TEKS KUTIPAN
Ironis. Lagi-lagi Indonesia diserbu produk impor. Menurut Badan Pusat Statistik (BPS), sepanjang Januari hingga Juli 2021, Indonesia telah melakukan impor cabai sebanyak 30.157,3 ton dengan nilai US$64,62 juta atau setara dengan Rp930,5 miliar (Kurs Rp14.400/US$). Nilai impor periode Januari-Juli 2021 meningkat 58,2% dibandingkan periode yang sama tahun lalu yang nilainya mencapai US$40,84 juta dengan volume impor mencapai 21.538,79 ton. Cabai ini dipasok dari India, China, Malaysia, Spanyol, Australia, dan negara lainnya (cbncindonesia.com, 23/08/2021).

Sungguh disayangkan kebijakan impor ini harus dilakukan di tengah-tengah upaya negara membangun kemandirian pangan dan meningkatkan kesejahteraan petani. Alih-alih akan terwujud kemandirian pangan, yang terjadi adalah negara menjadi tergantung kepada negara lain. Tentu saja kebijakan impor cabai ini akan merugikan para petani. Harga cabai hasil produksi petani lokal akan jatuh di pasaran. Lalu bagaimana bisa meningkatkan kesejahteraan petani, jika impor cabai terus dilakukan?

SOAL 1
Ubah paragraf dalam teks tentang impor cabai yang diawali "Ironis. Lagi-lagi Indonesia diserbu produk impor" menjadi daftar butir singkat tanpa menghilangkan fakta utamanya.
SOAL 2
Tuliskan lanjutan teks tentang impor cabai, dimulai setelah kalimat terakhir yang tercantum.
Materi berikut tidak ada hubungannya dengan teks tentang impor cabai.

MATERI TERKUMPUL
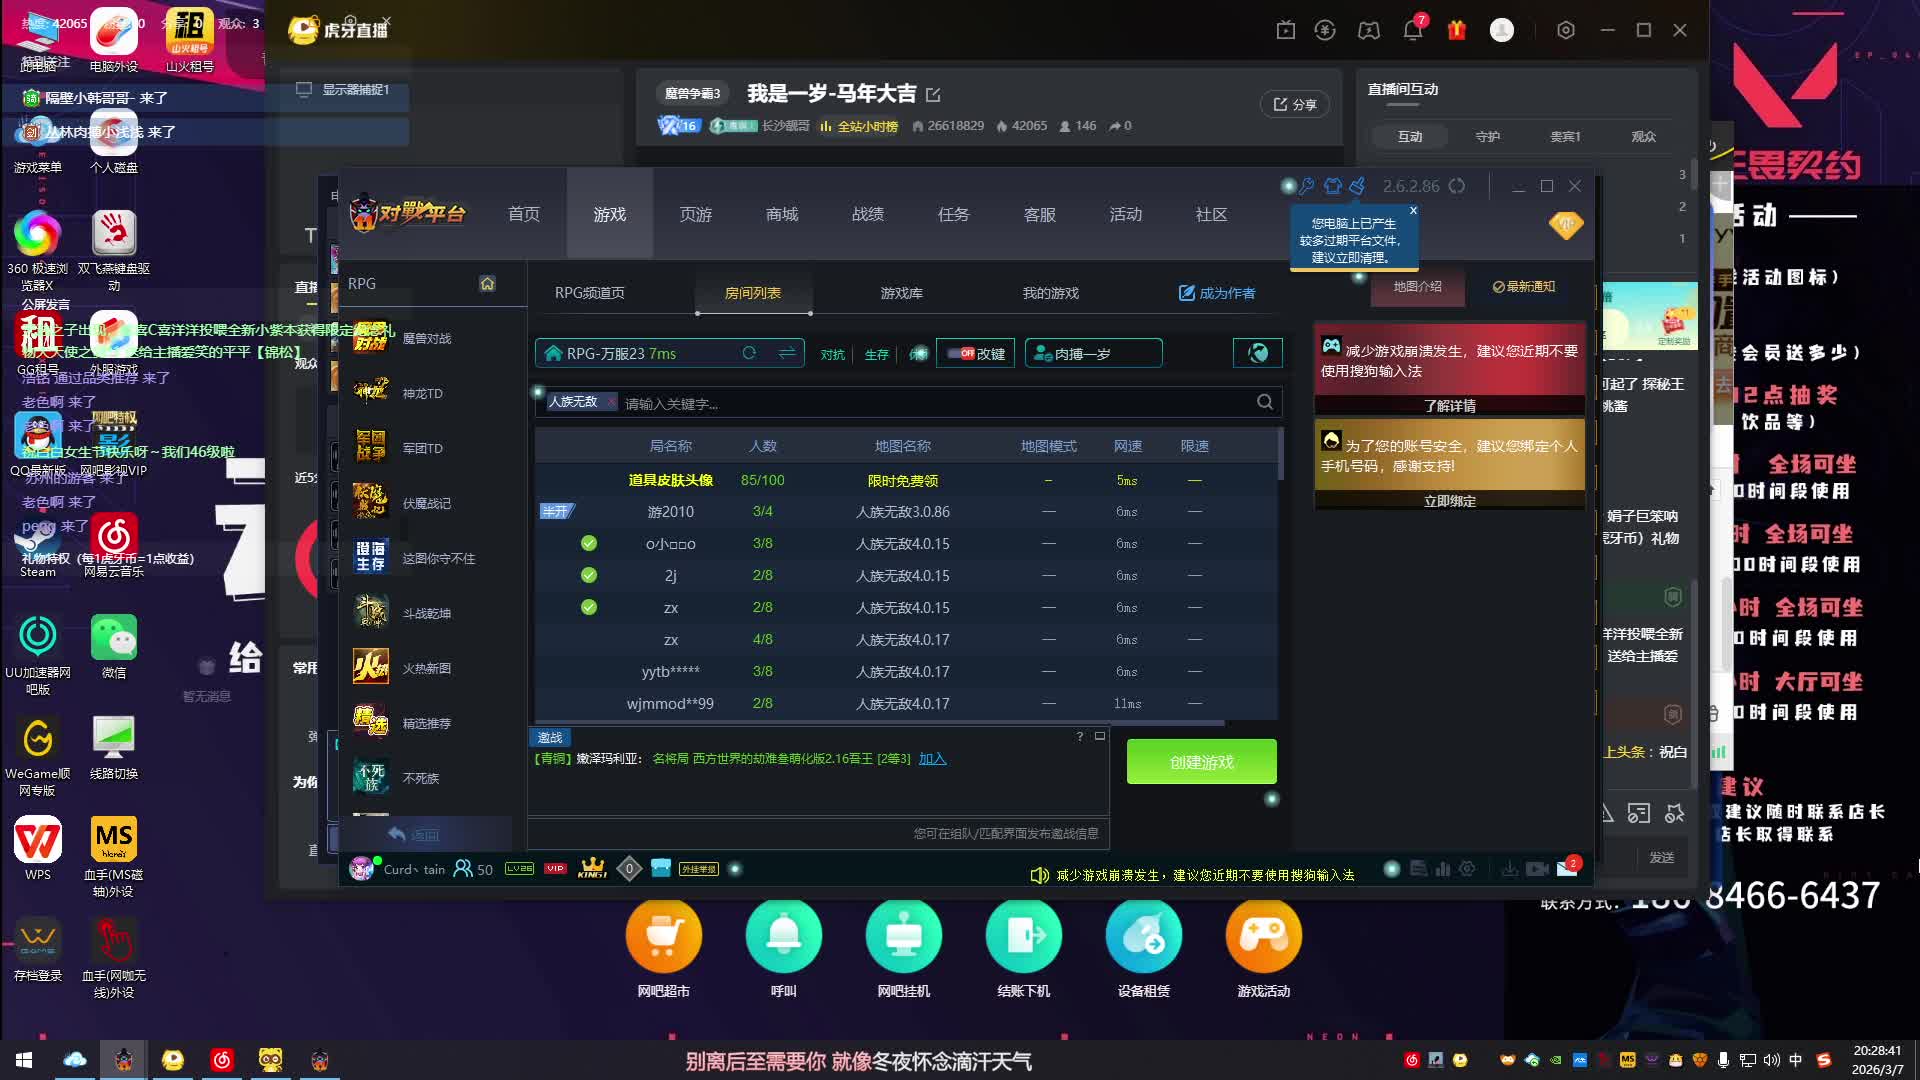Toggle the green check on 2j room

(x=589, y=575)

JAWABAN TUGAS 1
- Menurut BPS, pada Januari–Juli 2021 Indonesia mengimpor 30.157,3 ton cabai senilai US$64,62 juta (setara Rp930,5 miliar dengan kurs Rp14.400/US$).
- Nilai impor tersebut naik 58,2% dibandingkan periode yang sama tahun lalu, yang nilainya US$40,84 juta dengan volume 21.538,79 ton.
- Negara pemasok: India, China, Malaysia, Spanyol, Australia, dan negara lainnya.
- Sumber: cbncindonesia.com, 23/08/2021.

JAWABAN TUGAS 2
Impor cabai ini dilakukan untuk memenuhi kebutuhan industri. Cabai diimpor dalam bentuk cabai kering, cabai dihancurkan atau ditumbuk dan bukan cabai segar konsumsi. Sementara itu Kementerian Pertanian menyebutkan bahwa pasokan aneka cabai untuk konsumsi di Indonesia sendiri berada pada posisi surplus (Bisnis.com, 24/8/2021).

Kebijakan impor akan senantiasa dipilih oleh negara yang mengadopsi sistem ekonomi kapitalis. Alasannya adalah ketidakmampuan negara dalam menyediakan cabai yang siap digunakan oleh industri. Padahal produksi cabai petani lokal sendiri melimpah. Seharusnya pemerintah berupaya mencari jalan keluar agar hasil cabai dari petani bisa diserap oleh industri dalam negeri. Hal ini bisa dilakukan dengan membuat pabrik pengolahan hasil produksi cabai. Sehingga kebutuhan cabai untuk industri bisa terpenuhi dari dalam negeri bukan dari luar negeri.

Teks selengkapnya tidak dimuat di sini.